Nous avons un menu écrit et un menu surprise. Cela me donne une marge de manœuvre. Ensuite, nous avons une table d’hôte dans la cuisine. Pour celle-ci, je décide du menu. Environ la moitié des clients ne savent pas à l’avance ce qu’ils vont déguster. Notre concept exige une bonne communication permanente entre la cuisine et le maître d’hôtel. C’est la seule façon pour lui de ne pas vendre aux clients des plats qui ne sont plus disponibles. Nous ne jetons rien.

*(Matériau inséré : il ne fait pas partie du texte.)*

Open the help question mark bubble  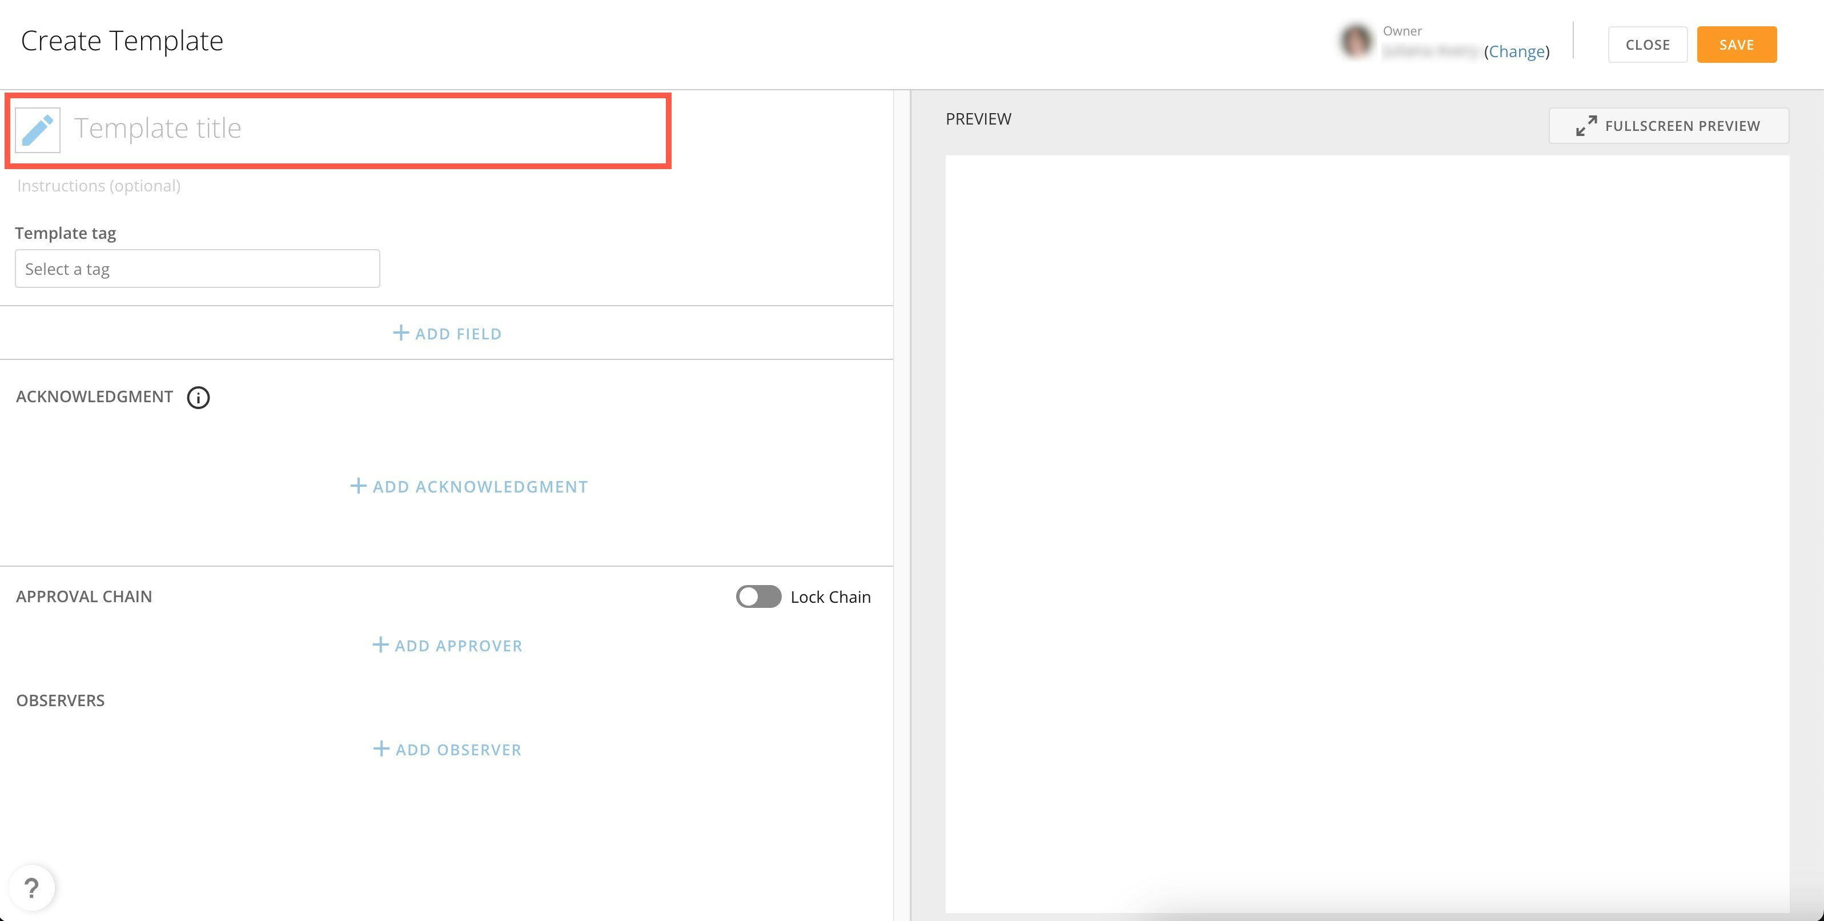[32, 888]
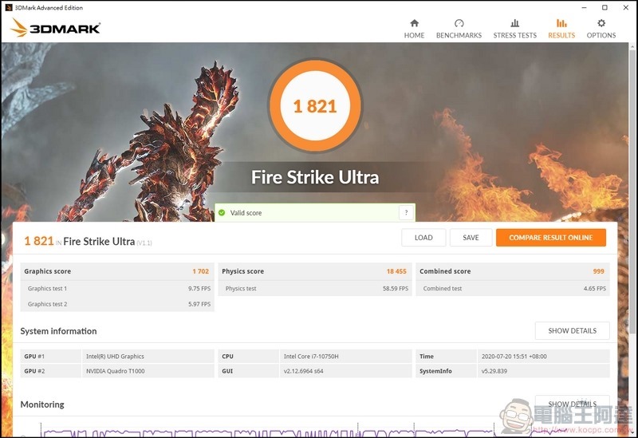This screenshot has width=638, height=438.
Task: Expand System information with Show Details
Action: click(x=572, y=331)
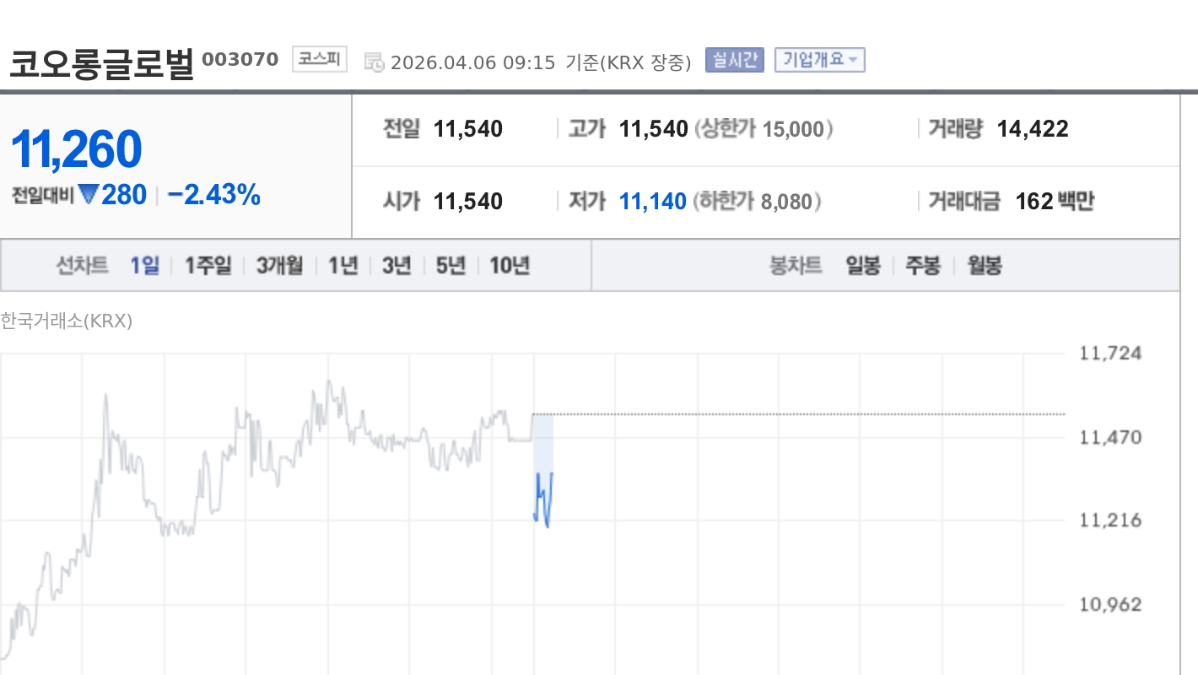Switch to the 10년 chart view
The height and width of the screenshot is (675, 1198).
tap(510, 265)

En parlant de maître d’hôtel, quelle importance accordez-vous au service, c’est-à-dire à tout ce qui se passe en dehors de votre royaume culinaire?
Ici, beaucoup de choses ont changé au fil des ans. Je suis moi-même très calme, je ne crie pas. Les clients peuvent manger dans la cuisine. Et dans la salle de restaurant, il règne aujourd’hui une atmosphère bien plus détendue qu’auparavant. Nous sommes toujours aussi professionnels, mais plus décontractés.

Qu’est-ce qui vous motive à réaliser chaque jour des performances de pointe avec votre équipe?
C’est l’amour de mon métier, cette flamme qui brûle pour la cuisine. Qu’elle s’éteigne est ma seule crainte. J’aime rendre les clients heureux. J’aime préparer de superbes plats à partir de ces produits. Nous travaillons dans un métier où nous voyons des résultats deux fois par jour. C’est vraiment génial. Créer quelque chose chaque jour avec mes collaborateurs me motive. Avec la nouvelle boulangerie, nous atteignons les 85 collaborateurs, il y a tellement de choses qui bougent.

Impossible de ne pas évoquer la pénurie de personnel qualifié. En tant que détenteur de la Flamme de l’accueil: où y a-t-il le feu?
Les temps ont changé, les exigences des gens ne sont plus les mêmes qu’auparavant. La gastronomie et l’hôtellerie doivent y répondre. Dans le canton de Vaud, 50% des collaborateurs quittent la branche au plus tard à l’âge de 20 ans. Nous devons donner envie aux jeunes. Si le chef est toujours en train de se plaindre, l’équipe ne pourra pas être motivée. Nous devons montrer à quel point notre travail est formidable. Personnellement, j’essaie de montrer l’exemple au quotidien. Cela n’a pas toujours été le cas ici.